* **WHAT TO WORK ON**
Each line of the records needs to come back exactly as written.

* **EXTRACTED INFORMATION**

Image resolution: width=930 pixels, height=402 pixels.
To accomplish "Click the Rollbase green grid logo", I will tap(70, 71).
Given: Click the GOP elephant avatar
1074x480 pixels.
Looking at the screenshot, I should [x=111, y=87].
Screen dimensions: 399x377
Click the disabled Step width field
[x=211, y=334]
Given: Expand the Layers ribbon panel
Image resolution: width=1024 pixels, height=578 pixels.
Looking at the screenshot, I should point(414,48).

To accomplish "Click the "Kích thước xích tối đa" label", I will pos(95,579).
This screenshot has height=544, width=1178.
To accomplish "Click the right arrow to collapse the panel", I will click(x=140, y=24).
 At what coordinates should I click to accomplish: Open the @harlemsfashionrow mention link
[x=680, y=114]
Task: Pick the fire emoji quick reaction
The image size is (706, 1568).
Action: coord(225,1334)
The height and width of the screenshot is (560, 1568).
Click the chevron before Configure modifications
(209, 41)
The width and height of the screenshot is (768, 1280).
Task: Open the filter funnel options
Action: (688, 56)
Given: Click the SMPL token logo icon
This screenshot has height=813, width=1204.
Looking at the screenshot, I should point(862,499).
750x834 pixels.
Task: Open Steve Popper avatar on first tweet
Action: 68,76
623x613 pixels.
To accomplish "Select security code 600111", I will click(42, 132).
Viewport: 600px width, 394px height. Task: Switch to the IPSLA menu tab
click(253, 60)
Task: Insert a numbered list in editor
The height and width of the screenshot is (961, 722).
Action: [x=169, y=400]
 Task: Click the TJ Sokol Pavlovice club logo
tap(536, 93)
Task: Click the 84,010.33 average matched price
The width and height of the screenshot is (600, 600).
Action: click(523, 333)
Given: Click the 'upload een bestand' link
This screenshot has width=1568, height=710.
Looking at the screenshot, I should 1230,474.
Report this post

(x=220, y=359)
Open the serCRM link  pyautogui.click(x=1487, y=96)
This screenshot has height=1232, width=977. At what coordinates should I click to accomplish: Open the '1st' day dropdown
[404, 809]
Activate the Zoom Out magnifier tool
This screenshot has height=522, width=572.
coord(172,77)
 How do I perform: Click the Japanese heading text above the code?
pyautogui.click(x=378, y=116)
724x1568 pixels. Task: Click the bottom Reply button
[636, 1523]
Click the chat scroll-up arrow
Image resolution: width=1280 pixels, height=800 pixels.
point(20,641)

* **THE ANSWER**
Image resolution: width=930 pixels, height=402 pixels.
To accomplish "Click the Rollbase green grid logo", I will tap(70, 71).
Given: Click the GOP elephant avatar
1074x480 pixels.
Looking at the screenshot, I should [x=111, y=87].
Screen dimensions: 399x377
Click the disabled Step width field
[x=211, y=334]
Given: Expand the Layers ribbon panel
Image resolution: width=1024 pixels, height=578 pixels.
Looking at the screenshot, I should point(414,48).

To accomplish "Click the "Kích thước xích tối đa" label", I will pos(95,579).
This screenshot has height=544, width=1178.
To accomplish "Click the right arrow to collapse the panel", I will click(x=140, y=24).
 At what coordinates should I click to accomplish: Open the @harlemsfashionrow mention link
[x=680, y=114]
Task: Pick the fire emoji quick reaction
The image size is (706, 1568).
Action: coord(225,1334)
The height and width of the screenshot is (560, 1568).
Click the chevron before Configure modifications
(209, 41)
The width and height of the screenshot is (768, 1280).
Task: Open the filter funnel options
Action: (688, 56)
Given: Click the SMPL token logo icon
This screenshot has height=813, width=1204.
Looking at the screenshot, I should point(862,499).
750x834 pixels.
Task: Open Steve Popper avatar on first tweet
Action: 68,76
623x613 pixels.
To accomplish "Select security code 600111", I will click(42, 132).
Viewport: 600px width, 394px height. Task: Switch to the IPSLA menu tab
click(253, 60)
Task: Insert a numbered list in editor
The height and width of the screenshot is (961, 722).
Action: [x=169, y=400]
 Task: Click the TJ Sokol Pavlovice club logo
tap(536, 93)
Task: Click the 84,010.33 average matched price
The width and height of the screenshot is (600, 600).
Action: click(523, 333)
Given: Click the 'upload een bestand' link
This screenshot has width=1568, height=710.
Looking at the screenshot, I should 1230,474.
Report this post

(x=220, y=359)
Open the serCRM link  pyautogui.click(x=1487, y=96)
This screenshot has height=1232, width=977. At what coordinates should I click to accomplish: Open the '1st' day dropdown
[404, 809]
Activate the Zoom Out magnifier tool
This screenshot has height=522, width=572.
coord(172,77)
 How do I perform: Click the Japanese heading text above the code?
pyautogui.click(x=378, y=116)
724x1568 pixels. Task: Click the bottom Reply button
[636, 1523]
Click the chat scroll-up arrow
Image resolution: width=1280 pixels, height=800 pixels.
point(20,641)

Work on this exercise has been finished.